Wednesday, June 11, 2014

Cause of fire not proved; fire investigator’s opinion excluded as unreliable.


Lasek v. Vermont Vapor, Inc., 2014 VT 33 (11-Apr-2014)


CRAWFORD, J. Plaintiff appeals the trial court's grant of judgment as a matter of law to defendants following a three-day jury trial in this negligence case. Plaintiff claims that the trial court erred in (1) excluding the testimony of plaintiff's expert witness on causation, (2) granting defendants' motion for judgment as a matter of law. We affirm.

The court excluded plaintiff's fire investigator's testimony pertaining to causation. The court explained that the fire investigator was not trained in chemistry, and did not know what chemicals were present, what their flammability or other characteristics were, or how they would interact with each other or flow through the air. The court noted that nicotine was present, but nicotine has a low flammability rating and is heavier than air. Even accepting that nicotine's properties could have been modified by a combination of other chemicals, there was no evidence of what the other chemicals were or how they would behave. The court concluded that the fire investigator could not offer his opinion regarding the cause of the fire because it did not meet the standards of Daubert and Rule 702.

"Proposed testimony must be supported by appropriate validation—i.e., `good grounds,' based on what is known." Daubert, 509 U.S. at 590. The trial court properly excluded the fire investigator's testimony because it was based on speculation. There was no evidence that chemicals were present in the lab in a quantity sufficient to ignite a flame at a space heater above and outside of the room on the night of the fire. Furthermore, the fire investigator was unable to offer a reliable explanation of how any nicotine vapors that were present would be able to travel up to the space heater because, as he conceded, nicotine vapors are heavier than air and would therefore tend to sink rather than rise. He opined that the combination of various chemicals might cause the vapors to rise, but admitted that he did not have a chemical engineering background and could not explain what mixture of chemicals might cause that to happen or whether it was likely to have occurred in this case. We agree with the trial court that the fire investigator's opinion about causation was not "based on sufficient facts or data," and was therefore unreliable. V.R.E. 702.

The trial court properly granted judgment as a matter of law in favor of defendants on plaintiff's claims of negligence. Without expert testimony on the issue of causation, plaintiff was unable to prove the use of liquid nicotine caused the fire. Without establishing the use of nicotine caused the fire, plaintiff also could not prove that landlord was negligent in leasing the space or in maintaining the leased space.

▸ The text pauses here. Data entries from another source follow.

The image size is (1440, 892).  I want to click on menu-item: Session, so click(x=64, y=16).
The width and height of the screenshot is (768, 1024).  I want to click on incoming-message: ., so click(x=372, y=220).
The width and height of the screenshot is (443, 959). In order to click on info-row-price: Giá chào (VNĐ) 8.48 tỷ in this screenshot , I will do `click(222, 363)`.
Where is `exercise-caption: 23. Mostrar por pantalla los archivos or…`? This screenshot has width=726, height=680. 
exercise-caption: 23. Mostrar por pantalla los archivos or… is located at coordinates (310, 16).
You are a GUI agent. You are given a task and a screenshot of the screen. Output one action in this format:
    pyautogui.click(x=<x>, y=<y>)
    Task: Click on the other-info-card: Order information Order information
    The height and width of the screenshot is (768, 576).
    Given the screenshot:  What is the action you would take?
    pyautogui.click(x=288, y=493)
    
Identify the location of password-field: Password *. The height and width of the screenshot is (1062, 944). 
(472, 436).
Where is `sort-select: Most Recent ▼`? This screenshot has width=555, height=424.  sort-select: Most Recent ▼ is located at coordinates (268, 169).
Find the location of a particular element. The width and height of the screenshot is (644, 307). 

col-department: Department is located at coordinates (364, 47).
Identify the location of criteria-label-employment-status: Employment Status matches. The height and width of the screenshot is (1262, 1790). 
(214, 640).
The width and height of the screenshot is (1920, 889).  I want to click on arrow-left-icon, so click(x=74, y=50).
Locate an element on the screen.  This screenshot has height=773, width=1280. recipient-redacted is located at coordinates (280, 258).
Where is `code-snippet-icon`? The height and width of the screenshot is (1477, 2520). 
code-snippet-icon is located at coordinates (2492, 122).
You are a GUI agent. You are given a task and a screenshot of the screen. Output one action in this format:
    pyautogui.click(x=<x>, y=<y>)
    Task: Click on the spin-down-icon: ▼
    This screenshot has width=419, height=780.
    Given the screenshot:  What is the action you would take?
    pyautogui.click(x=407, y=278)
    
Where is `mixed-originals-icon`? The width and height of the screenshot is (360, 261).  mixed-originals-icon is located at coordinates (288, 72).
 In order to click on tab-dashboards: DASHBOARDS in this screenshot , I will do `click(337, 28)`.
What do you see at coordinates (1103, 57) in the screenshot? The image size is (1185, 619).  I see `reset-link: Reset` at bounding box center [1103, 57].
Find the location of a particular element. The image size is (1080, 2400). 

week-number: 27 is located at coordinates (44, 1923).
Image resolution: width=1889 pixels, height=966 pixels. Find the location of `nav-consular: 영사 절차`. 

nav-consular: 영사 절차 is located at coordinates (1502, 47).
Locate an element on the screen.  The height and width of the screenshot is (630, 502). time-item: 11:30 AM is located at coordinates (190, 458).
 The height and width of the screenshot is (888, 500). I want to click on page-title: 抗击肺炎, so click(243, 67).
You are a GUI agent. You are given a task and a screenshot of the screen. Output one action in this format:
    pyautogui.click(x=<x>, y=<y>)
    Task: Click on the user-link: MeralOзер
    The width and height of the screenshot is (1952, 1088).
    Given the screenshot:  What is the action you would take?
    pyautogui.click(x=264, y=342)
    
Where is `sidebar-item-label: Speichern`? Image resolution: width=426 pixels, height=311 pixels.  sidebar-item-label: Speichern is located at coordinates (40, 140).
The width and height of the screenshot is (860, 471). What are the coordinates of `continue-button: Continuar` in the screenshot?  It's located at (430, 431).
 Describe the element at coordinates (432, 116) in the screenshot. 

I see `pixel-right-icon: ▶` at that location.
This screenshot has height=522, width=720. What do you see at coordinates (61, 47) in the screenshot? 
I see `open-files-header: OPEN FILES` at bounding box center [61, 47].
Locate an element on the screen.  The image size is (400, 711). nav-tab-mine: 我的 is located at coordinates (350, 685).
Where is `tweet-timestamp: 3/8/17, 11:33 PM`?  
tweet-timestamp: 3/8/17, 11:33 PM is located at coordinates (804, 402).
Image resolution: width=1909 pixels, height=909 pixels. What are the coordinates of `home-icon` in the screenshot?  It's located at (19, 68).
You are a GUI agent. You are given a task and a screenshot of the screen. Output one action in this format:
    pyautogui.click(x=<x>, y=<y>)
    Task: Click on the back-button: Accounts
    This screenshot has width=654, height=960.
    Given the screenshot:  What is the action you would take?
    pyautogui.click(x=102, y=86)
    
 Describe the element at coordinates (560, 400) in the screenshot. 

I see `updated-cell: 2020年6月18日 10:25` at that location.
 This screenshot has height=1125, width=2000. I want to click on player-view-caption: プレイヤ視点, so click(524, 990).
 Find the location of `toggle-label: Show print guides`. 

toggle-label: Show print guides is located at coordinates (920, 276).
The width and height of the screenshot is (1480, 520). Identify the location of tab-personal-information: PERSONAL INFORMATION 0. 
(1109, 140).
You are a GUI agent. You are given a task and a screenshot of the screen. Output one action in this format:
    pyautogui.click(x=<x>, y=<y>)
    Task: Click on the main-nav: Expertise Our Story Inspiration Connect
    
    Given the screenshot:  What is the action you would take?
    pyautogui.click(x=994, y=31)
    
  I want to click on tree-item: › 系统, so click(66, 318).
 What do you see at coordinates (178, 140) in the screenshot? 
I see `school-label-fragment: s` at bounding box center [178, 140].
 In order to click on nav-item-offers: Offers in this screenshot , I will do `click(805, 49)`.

It was appropriate for the court to decline to apply res ipsa loquitur in this case. The doctrine of res ipsa loquitur allows an inference of negligence in certain cases, not causation. Established causation is a prerequisite to the application of the doctrine. Furthermore, plaintiff failed to show that a fire in a commercial warehouse is the sort of accident that ordinarily does not occur without negligence. See Metro. Prop. & Cas. v. Harper, 7 P.3d 541, 551 (Or. Ct. App. 2000) ("[R]es ipsa loquitur is not commonly applied to fires, because the cause of a fire is generally unknown [and] fires commonly occur where due care has been exercised as well as where due care was wanting." (quotation omitted)).